After leaving 4 years ago to join the army, 22 year-old Hazel Motes returns home to Eastrod, Tennessee, only to find the town deserted. Deciding to flee from his past, especially his memories of his fiery preacher grandfather who instilled in him a disturbing fear of Jesus as a shadowy figure, Hazel goes to the city of Taulkinham to do some things he has never done.
The first thing that he does is lose his virginity to prostitute Mrs. Leora Watts. He then encounters Asa Hawks, a supposedly blind preacher, and his coarse daughter, Sabbath Lily Hawks. An 18 year-old boy full of strange enthusiasm, Enoch Emery, dogs Hazel as he confronts Hawks and then begins to preach against him. Later, Hazel comes to the city park, where Enoch works, to ask the boy for the Hawks’ address; Enoch insists on first showing something to Hazel, which turns out to be a shrunken, mummified man enshrined in the city museum. Despite Enoch not actually knowing where the Hawks lived, Hazel finds the address himself and moves into a room in the same boarding house.
Hazel begins to preach his own “Church without Christ” to make a display of cynicism even greater than that of Hawks. Hazel drives from movie theater to movie theater in a half-broken car he bought from a used lot to spread his gospel. He denies many of the conventional Christian notions like sin and salvation, arguing that one needs only the truth, and does not need to seek redemption in Jesus. Hazel asks the crowd to give him a “new jesus” for his Church; hearing this, Enoch decides that the mummy from the museum will fit the role.

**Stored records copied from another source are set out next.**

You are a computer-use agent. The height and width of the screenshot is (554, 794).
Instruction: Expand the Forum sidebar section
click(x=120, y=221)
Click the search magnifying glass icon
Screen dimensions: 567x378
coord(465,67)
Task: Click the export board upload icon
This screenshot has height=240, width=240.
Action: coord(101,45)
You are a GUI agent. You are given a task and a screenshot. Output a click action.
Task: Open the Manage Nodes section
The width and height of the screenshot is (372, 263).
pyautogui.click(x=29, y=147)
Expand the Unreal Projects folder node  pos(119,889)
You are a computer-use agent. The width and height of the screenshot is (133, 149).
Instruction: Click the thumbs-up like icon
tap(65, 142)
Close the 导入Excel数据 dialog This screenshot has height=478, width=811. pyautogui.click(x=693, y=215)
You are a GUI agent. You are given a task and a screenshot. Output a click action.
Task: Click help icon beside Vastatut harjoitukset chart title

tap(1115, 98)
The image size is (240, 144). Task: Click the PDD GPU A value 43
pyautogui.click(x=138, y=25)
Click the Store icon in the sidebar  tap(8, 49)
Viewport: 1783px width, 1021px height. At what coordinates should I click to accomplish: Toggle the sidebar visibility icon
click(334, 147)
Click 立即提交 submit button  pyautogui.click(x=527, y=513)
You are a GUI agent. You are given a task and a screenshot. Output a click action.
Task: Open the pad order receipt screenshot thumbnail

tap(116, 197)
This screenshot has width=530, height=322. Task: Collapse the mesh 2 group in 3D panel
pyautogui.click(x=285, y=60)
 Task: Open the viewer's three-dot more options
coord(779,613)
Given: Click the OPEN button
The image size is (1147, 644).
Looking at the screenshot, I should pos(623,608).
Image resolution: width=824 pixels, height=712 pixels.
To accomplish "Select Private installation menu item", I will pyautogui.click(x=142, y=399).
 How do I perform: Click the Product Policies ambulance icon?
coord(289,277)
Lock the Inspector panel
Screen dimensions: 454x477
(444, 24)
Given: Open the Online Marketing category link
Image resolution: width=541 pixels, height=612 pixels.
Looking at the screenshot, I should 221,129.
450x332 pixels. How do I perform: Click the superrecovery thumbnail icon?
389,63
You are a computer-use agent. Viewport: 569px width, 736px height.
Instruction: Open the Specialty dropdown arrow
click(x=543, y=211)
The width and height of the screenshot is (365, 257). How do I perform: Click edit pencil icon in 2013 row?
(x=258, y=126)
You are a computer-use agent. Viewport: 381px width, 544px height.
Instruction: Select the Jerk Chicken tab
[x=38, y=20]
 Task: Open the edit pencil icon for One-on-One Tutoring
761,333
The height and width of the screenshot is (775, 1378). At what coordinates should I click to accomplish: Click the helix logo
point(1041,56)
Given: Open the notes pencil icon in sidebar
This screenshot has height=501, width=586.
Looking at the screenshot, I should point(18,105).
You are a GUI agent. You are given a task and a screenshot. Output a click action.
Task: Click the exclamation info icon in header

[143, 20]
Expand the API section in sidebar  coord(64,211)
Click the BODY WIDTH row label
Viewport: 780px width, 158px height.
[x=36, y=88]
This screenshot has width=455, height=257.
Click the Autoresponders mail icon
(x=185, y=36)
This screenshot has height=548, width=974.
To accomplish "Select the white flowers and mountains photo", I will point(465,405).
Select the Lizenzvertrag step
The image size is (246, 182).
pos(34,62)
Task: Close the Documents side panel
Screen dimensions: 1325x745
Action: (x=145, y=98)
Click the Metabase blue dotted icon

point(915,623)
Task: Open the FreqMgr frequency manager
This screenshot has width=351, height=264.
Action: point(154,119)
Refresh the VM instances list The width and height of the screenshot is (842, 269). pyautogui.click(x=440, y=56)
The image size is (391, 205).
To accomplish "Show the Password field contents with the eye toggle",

A huckster named Hoover Shoats shows up while Hazel is preaching and tries to turn his ministry into a business venture, but Hazel rebuffs him. That night Hazel sneaks into Hawks’ room and finally discovers for himself that the man is actually lying about being blind. He begins to take up with Sabbath, Hawks’ daughter, to whom Enoch brings the mummy one day. Sabbath pretends that it is her and Hazel’s baby, but by this point Hazel has had enough.
True to his word, Shoats shows up with an imposter of Hazel’s and they preach their “Holy Church of Christ without Christ” to a paying crowd. Disturbed by this, Hazel hunts down his imposter and runs him over. Meanwhile, Enoch steals the costume from a man pretending to be Gonga, a famous gorilla movie star. Enoch has seen audiences clamor to shake the hand of “Gonga”, and he hopes dressing up in the costume will make people want to shake his hand. However, he only scares people away.
Although Hazel tries to drive off to another city, a policeman somewhat arbitrarily stops him and then destroys his car. After walking all the way back to Taulkinham, Hazel blinds himself with lime, as Hawks had claimed to do. His landlady, Mrs. Flood, becomes very interested in him after this, to the point that she asks the strange blind man, who has begun doing many masochistic things such as wrapping barbed wire around his chest and placing stones in his shoes, to marry her. Rejecting the chance to finally have a home, Hazel walks away into the cold, rainy night. The police find him the next day, dying in a ditch, and he is brought back – now dead – to Mrs. Flood’s house. Not realizing that he is dead, Mrs. Flood tries to look into Hazel’s ruined eyes and sees something she has never seen before.